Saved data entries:
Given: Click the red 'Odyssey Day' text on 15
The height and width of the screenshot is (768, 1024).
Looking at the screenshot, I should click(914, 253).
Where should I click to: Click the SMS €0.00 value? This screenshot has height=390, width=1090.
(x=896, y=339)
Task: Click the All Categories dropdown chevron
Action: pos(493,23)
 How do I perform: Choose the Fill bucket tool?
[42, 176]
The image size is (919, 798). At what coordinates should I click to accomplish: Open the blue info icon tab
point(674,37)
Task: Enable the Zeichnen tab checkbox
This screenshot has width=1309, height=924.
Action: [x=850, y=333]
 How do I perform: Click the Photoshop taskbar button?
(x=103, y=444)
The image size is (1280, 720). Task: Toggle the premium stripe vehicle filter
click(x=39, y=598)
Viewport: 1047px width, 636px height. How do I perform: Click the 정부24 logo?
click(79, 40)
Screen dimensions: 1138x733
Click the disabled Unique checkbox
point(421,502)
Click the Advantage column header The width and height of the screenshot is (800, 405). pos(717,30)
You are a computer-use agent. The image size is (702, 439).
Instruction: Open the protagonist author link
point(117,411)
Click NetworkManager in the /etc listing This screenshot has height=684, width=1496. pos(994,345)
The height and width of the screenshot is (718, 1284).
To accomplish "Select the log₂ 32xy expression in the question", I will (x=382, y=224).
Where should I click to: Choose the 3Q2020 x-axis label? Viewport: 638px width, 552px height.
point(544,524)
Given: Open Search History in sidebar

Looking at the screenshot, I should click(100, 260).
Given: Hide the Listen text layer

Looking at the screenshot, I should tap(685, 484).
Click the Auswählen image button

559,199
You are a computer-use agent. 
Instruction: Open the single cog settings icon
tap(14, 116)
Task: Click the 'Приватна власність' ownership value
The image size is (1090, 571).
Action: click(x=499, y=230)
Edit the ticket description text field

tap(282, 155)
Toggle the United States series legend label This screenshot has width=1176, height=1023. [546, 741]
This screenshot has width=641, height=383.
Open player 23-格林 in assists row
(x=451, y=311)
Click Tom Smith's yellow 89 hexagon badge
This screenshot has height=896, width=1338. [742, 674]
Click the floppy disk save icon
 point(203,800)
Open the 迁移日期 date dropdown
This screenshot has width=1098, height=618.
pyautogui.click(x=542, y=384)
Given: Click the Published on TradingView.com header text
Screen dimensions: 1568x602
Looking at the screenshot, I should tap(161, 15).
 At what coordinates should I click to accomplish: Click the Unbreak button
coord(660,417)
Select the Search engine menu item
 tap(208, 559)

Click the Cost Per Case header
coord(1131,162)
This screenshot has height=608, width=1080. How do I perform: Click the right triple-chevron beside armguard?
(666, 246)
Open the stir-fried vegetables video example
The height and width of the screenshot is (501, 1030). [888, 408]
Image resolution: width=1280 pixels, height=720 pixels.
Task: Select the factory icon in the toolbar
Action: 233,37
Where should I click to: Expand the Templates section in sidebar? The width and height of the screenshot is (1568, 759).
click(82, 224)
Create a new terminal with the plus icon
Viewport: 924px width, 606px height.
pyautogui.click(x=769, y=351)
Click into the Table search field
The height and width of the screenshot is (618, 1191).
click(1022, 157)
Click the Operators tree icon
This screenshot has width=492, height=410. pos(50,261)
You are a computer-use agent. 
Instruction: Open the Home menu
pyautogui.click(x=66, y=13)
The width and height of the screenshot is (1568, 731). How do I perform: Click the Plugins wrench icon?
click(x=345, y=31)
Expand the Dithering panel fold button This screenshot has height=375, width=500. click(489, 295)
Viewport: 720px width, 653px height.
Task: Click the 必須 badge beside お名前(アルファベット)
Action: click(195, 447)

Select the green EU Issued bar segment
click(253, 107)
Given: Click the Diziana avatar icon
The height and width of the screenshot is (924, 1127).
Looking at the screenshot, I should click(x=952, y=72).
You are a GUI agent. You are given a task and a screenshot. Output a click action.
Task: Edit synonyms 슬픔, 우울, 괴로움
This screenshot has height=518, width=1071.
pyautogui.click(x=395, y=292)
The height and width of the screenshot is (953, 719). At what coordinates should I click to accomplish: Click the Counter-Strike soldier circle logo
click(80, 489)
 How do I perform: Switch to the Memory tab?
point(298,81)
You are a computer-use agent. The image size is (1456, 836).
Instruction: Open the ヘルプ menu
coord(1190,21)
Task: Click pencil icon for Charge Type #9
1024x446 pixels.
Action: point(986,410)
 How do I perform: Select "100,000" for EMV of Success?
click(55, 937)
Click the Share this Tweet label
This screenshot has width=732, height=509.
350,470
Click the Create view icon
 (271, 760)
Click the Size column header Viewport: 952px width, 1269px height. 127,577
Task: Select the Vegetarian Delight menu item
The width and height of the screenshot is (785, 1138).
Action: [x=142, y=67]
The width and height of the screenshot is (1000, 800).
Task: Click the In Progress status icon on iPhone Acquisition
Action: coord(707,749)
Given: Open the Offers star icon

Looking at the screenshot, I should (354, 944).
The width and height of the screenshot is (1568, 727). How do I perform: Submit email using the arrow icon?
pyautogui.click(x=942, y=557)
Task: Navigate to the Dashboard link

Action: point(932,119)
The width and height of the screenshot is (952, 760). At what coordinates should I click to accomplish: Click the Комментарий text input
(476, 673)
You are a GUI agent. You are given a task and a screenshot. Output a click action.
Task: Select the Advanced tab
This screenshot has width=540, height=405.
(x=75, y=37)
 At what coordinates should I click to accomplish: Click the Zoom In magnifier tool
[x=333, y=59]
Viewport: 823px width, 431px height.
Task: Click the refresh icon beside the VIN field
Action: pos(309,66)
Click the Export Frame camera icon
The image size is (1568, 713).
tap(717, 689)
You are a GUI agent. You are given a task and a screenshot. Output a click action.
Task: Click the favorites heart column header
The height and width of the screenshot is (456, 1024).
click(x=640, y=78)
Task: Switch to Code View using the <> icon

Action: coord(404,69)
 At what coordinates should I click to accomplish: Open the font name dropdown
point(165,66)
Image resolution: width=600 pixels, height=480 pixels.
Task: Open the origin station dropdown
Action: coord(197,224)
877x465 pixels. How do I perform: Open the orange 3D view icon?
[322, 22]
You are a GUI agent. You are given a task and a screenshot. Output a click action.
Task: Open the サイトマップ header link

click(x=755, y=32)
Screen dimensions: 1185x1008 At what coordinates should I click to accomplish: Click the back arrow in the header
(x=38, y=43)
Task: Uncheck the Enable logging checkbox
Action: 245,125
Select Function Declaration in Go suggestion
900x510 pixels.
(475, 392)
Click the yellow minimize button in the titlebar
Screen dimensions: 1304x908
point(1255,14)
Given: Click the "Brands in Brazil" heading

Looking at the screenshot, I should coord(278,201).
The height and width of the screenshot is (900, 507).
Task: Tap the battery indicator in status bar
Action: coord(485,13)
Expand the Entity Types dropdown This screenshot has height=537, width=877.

**TASK TO CARRY OUT**
Please output the complete data exactly.

**SOLUTION**
Given: Click the red 'Odyssey Day' text on 15
The height and width of the screenshot is (768, 1024).
Looking at the screenshot, I should click(914, 253).
Where should I click to: Click the SMS €0.00 value? This screenshot has height=390, width=1090.
(x=896, y=339)
Task: Click the All Categories dropdown chevron
Action: pos(493,23)
 How do I perform: Choose the Fill bucket tool?
[42, 176]
The image size is (919, 798). At what coordinates should I click to accomplish: Open the blue info icon tab
point(674,37)
Task: Enable the Zeichnen tab checkbox
This screenshot has width=1309, height=924.
Action: [x=850, y=333]
 How do I perform: Click the Photoshop taskbar button?
(x=103, y=444)
The image size is (1280, 720). Task: Toggle the premium stripe vehicle filter
click(x=39, y=598)
Viewport: 1047px width, 636px height. How do I perform: Click the 정부24 logo?
click(79, 40)
Screen dimensions: 1138x733
Click the disabled Unique checkbox
point(421,502)
Click the Advantage column header The width and height of the screenshot is (800, 405). pos(717,30)
You are a computer-use agent. The image size is (702, 439).
Instruction: Open the protagonist author link
point(117,411)
Click NetworkManager in the /etc listing This screenshot has height=684, width=1496. pos(994,345)
The height and width of the screenshot is (718, 1284).
To accomplish "Select the log₂ 32xy expression in the question", I will (x=382, y=224).
Where should I click to: Choose the 3Q2020 x-axis label? Viewport: 638px width, 552px height.
point(544,524)
Given: Open Search History in sidebar

Looking at the screenshot, I should click(100, 260).
Given: Hide the Listen text layer

Looking at the screenshot, I should tap(685, 484).
Click the Auswählen image button

559,199
You are a computer-use agent. 
Instruction: Open the single cog settings icon
tap(14, 116)
Task: Click the 'Приватна власність' ownership value
The image size is (1090, 571).
Action: click(x=499, y=230)
Edit the ticket description text field

tap(282, 155)
Toggle the United States series legend label This screenshot has width=1176, height=1023. [546, 741]
This screenshot has width=641, height=383.
Open player 23-格林 in assists row
(x=451, y=311)
Click Tom Smith's yellow 89 hexagon badge
This screenshot has height=896, width=1338. [742, 674]
Click the floppy disk save icon
 point(203,800)
Open the 迁移日期 date dropdown
This screenshot has width=1098, height=618.
pyautogui.click(x=542, y=384)
Given: Click the Published on TradingView.com header text
Screen dimensions: 1568x602
Looking at the screenshot, I should tap(161, 15).
 At what coordinates should I click to accomplish: Click the Unbreak button
coord(660,417)
Select the Search engine menu item
 tap(208, 559)

Click the Cost Per Case header
coord(1131,162)
This screenshot has height=608, width=1080. How do I perform: Click the right triple-chevron beside armguard?
(666, 246)
Open the stir-fried vegetables video example
The height and width of the screenshot is (501, 1030). [888, 408]
Image resolution: width=1280 pixels, height=720 pixels.
Task: Select the factory icon in the toolbar
Action: 233,37
Where should I click to: Expand the Templates section in sidebar? The width and height of the screenshot is (1568, 759).
click(82, 224)
Create a new terminal with the plus icon
Viewport: 924px width, 606px height.
pyautogui.click(x=769, y=351)
Click into the Table search field
The height and width of the screenshot is (618, 1191).
click(1022, 157)
Click the Operators tree icon
This screenshot has width=492, height=410. pos(50,261)
You are a computer-use agent. 
Instruction: Open the Home menu
pyautogui.click(x=66, y=13)
The width and height of the screenshot is (1568, 731). How do I perform: Click the Plugins wrench icon?
click(x=345, y=31)
Expand the Dithering panel fold button This screenshot has height=375, width=500. click(489, 295)
Viewport: 720px width, 653px height.
Task: Click the 必須 badge beside お名前(アルファベット)
Action: click(195, 447)

Select the green EU Issued bar segment
click(253, 107)
Given: Click the Diziana avatar icon
The height and width of the screenshot is (924, 1127).
Looking at the screenshot, I should click(x=952, y=72).
You are a GUI agent. You are given a task and a screenshot. Output a click action.
Task: Edit synonyms 슬픔, 우울, 괴로움
This screenshot has height=518, width=1071.
pyautogui.click(x=395, y=292)
The height and width of the screenshot is (953, 719). At what coordinates should I click to accomplish: Click the Counter-Strike soldier circle logo
click(80, 489)
 How do I perform: Switch to the Memory tab?
point(298,81)
You are a computer-use agent. The image size is (1456, 836).
Instruction: Open the ヘルプ menu
coord(1190,21)
Task: Click pencil icon for Charge Type #9
1024x446 pixels.
Action: point(986,410)
 How do I perform: Select "100,000" for EMV of Success?
click(55, 937)
Click the Share this Tweet label
This screenshot has width=732, height=509.
350,470
Click the Create view icon
 (271, 760)
Click the Size column header Viewport: 952px width, 1269px height. 127,577
Task: Select the Vegetarian Delight menu item
The width and height of the screenshot is (785, 1138).
Action: [x=142, y=67]
The width and height of the screenshot is (1000, 800).
Task: Click the In Progress status icon on iPhone Acquisition
Action: coord(707,749)
Given: Open the Offers star icon

Looking at the screenshot, I should (354, 944).
The width and height of the screenshot is (1568, 727). How do I perform: Submit email using the arrow icon?
pyautogui.click(x=942, y=557)
Task: Navigate to the Dashboard link

Action: point(932,119)
The width and height of the screenshot is (952, 760). At what coordinates should I click to accomplish: Click the Комментарий text input
(476, 673)
You are a GUI agent. You are given a task and a screenshot. Output a click action.
Task: Select the Advanced tab
This screenshot has width=540, height=405.
(x=75, y=37)
 At what coordinates should I click to accomplish: Click the Zoom In magnifier tool
[x=333, y=59]
Viewport: 823px width, 431px height.
Task: Click the refresh icon beside the VIN field
Action: pos(309,66)
Click the Export Frame camera icon
The image size is (1568, 713).
tap(717, 689)
You are a GUI agent. You are given a task and a screenshot. Output a click action.
Task: Click the favorites heart column header
The height and width of the screenshot is (456, 1024).
click(x=640, y=78)
Task: Switch to Code View using the <> icon

Action: coord(404,69)
 At what coordinates should I click to accomplish: Open the font name dropdown
point(165,66)
Image resolution: width=600 pixels, height=480 pixels.
Task: Open the origin station dropdown
Action: coord(197,224)
877x465 pixels. How do I perform: Open the orange 3D view icon?
[322, 22]
You are a GUI agent. You are given a task and a screenshot. Output a click action.
Task: Open the サイトマップ header link

click(x=755, y=32)
Screen dimensions: 1185x1008 At what coordinates should I click to accomplish: Click the back arrow in the header
(x=38, y=43)
Task: Uncheck the Enable logging checkbox
Action: 245,125
Select Function Declaration in Go suggestion
900x510 pixels.
(475, 392)
Click the yellow minimize button in the titlebar
Screen dimensions: 1304x908
point(1255,14)
Given: Click the "Brands in Brazil" heading

Looking at the screenshot, I should coord(278,201).
The height and width of the screenshot is (900, 507).
Task: Tap the battery indicator in status bar
Action: coord(485,13)
Expand the Entity Types dropdown This screenshot has height=537, width=877.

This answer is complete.